Study Design: PARALLEL

Arm && Interventions

Group	Intervention	Description
500mg resveratrol	Resveratrol	Transmax from biotivia. 500mg resveratrol (98% purity) with 10mg piperine per capsule. 1 capsule taken daily.
Placebo	Placebo	Methyl Cellulose administered in identical capsules as the active.

Primary Outcome Measures

Name	Time	Method
Chronic Modulation of Cerebral Blood Flow	40- 80 minutes post- dose on day 28 of supplementation	Cerebral blood flow (CBF) was measured in the frontal cortex with Near-Infrared Spectroscopy (NIRS). Modulation was deemed to have taken place if levels differed significantly from day 1 to day 28.

Secondary Outcome Measures

Name	Time	Method
Number of Participants With Modulated Mood	28 days	Subjective mood was assessed with the Profile of mood states (POMS) questionnaire every 7 days during the 28- day period. Participants were deemed to have significant modulation of mood if their scores on week 1, week 2, week 3 and/or week 4 differed significantly from scores on the baseline questionnaire completed on day 1.
Number of Participants With Modulated Cognitive Performance	28 days	Cognitive performance was assessed by a range of cognitively demanding tasks on day 28 of the supplementation period. Participants were deemed to have significant modulation of cognitive performance if their scores on these tasks were significantly different from scores taken on day 1.
Number of Participants With Significant Modulation of Sleep	Day 28	Subjective perception of sleep quality was assessed with the PSQI. Participants were deemed to have significant modulation of sleep if scores on Week 1, Week 2, Week 3 and/or Week 4 differed significantly from those on day 1 (baseline).
Number of Participants With Significant Modulation of Health	Day 28	Subjective perceptions of health were assessed with the General Health Questionnaire.
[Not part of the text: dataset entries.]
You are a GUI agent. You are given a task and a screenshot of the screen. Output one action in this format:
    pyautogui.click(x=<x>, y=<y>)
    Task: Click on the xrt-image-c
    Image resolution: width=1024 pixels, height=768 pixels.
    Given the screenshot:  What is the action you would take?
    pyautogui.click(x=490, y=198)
Participants were deemed to have significant modulation of health if scores on Week 1, Week 2, Week 3 and/or Week 4 differed significantly from day 1 (baseline) completion.
Number of Participants With Significant Modulation of Blood Pressure	28 days	Participants were deemed to have significant modulation of blood pressure if their readings on day 28 differed significantly from that taken on day 1 (baseline).
Number of Participants With Significant Modulation of CBF in MCA	28 days	CBF was assessed in the middle cerebral artery (MCA) with Trans-cranial doppler via a trans- temporal acoustic window. Participants were deemed to have significant modulation of CBF in the MCA if readings differed significantly from those obtained on day 1 (baseline).